DATA SHOWN:

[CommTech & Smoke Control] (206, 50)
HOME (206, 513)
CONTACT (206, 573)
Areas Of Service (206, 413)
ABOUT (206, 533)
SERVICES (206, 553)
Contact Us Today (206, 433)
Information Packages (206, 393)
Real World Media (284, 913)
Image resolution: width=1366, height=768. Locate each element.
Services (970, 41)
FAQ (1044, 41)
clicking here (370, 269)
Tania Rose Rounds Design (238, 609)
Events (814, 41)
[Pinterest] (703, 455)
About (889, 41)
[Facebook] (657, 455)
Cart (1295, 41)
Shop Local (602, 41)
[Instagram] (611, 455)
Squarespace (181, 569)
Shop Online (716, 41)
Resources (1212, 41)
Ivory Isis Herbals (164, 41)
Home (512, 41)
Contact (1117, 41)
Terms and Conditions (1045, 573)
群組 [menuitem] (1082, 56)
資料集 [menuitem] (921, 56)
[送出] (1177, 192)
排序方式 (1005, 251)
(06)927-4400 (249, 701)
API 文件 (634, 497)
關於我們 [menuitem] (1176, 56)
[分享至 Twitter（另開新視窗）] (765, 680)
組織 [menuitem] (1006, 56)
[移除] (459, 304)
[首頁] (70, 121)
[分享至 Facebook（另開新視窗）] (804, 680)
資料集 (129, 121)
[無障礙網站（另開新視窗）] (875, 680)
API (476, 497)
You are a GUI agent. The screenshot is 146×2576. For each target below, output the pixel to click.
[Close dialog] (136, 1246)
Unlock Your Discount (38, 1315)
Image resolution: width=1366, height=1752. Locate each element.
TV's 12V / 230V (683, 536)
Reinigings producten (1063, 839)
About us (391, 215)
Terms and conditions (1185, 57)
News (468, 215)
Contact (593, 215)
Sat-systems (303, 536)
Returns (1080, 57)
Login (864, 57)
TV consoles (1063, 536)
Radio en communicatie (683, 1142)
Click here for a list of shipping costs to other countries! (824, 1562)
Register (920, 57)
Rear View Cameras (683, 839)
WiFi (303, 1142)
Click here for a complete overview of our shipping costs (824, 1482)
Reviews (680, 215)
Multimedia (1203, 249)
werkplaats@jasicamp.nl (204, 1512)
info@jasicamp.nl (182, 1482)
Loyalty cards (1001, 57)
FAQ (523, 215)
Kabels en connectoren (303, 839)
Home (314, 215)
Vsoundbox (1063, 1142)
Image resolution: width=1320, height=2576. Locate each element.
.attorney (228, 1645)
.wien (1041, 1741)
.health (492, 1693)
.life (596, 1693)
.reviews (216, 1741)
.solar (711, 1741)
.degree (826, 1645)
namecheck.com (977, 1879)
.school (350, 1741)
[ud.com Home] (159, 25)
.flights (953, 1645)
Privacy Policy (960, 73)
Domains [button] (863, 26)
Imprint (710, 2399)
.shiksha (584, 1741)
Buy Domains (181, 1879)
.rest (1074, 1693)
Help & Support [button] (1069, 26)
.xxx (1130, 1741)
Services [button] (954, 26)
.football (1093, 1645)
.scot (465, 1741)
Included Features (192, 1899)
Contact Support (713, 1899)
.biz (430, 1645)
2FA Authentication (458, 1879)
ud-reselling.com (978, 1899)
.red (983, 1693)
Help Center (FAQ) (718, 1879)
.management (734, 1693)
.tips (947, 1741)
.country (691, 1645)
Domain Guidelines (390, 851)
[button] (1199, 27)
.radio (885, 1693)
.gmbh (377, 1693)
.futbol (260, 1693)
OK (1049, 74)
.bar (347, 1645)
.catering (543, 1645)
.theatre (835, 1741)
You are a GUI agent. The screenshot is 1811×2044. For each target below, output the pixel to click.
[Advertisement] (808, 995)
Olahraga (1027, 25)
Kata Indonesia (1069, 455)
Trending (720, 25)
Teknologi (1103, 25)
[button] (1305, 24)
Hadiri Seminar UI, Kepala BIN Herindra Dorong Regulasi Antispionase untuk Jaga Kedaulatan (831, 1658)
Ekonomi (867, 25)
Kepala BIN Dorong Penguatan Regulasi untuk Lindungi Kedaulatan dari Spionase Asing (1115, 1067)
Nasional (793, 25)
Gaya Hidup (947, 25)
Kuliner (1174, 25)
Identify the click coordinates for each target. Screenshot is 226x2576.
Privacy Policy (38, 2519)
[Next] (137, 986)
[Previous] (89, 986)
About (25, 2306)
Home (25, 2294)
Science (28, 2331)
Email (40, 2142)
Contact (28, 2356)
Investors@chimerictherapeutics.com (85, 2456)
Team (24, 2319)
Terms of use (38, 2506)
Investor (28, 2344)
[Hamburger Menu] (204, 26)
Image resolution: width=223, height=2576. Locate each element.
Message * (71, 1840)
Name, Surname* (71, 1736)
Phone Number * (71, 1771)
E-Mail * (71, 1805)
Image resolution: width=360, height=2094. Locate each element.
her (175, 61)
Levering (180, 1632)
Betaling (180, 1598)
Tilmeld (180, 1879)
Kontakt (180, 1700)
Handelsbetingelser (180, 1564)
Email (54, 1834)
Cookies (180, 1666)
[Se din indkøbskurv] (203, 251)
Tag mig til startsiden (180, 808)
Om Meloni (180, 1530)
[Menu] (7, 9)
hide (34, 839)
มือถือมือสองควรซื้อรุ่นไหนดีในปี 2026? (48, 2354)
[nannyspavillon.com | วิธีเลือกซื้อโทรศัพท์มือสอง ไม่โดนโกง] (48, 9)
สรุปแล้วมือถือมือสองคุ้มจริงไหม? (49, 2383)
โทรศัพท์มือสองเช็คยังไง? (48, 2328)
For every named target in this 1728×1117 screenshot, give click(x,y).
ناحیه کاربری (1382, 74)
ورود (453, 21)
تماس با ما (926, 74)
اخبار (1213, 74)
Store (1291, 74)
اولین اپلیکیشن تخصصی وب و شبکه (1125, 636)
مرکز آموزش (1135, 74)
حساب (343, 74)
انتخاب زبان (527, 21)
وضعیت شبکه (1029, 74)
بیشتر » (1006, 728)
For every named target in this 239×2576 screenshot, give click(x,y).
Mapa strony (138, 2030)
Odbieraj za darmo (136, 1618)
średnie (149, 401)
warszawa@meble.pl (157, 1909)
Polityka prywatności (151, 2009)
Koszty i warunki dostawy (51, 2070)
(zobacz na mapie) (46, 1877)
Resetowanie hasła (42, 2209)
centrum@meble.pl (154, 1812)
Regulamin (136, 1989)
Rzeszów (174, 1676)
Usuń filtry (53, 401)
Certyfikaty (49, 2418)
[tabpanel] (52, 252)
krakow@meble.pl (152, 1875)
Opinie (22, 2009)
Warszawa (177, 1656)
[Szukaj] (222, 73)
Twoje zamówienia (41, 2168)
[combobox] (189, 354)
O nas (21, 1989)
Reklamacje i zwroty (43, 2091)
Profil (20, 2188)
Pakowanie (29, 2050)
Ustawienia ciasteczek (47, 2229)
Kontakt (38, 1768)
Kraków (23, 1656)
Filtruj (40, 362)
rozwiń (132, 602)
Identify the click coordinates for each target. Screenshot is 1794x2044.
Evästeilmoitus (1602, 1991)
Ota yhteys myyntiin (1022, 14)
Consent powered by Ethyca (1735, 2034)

ACTIVITY:
Using the data above, copy each line that contains "named".

SOLUTION FOR THIS PROBLEM:
For every named target in this 1728×1117 screenshot, give click(x,y).
For every named target in this 239×2576 screenshot, give click(x,y).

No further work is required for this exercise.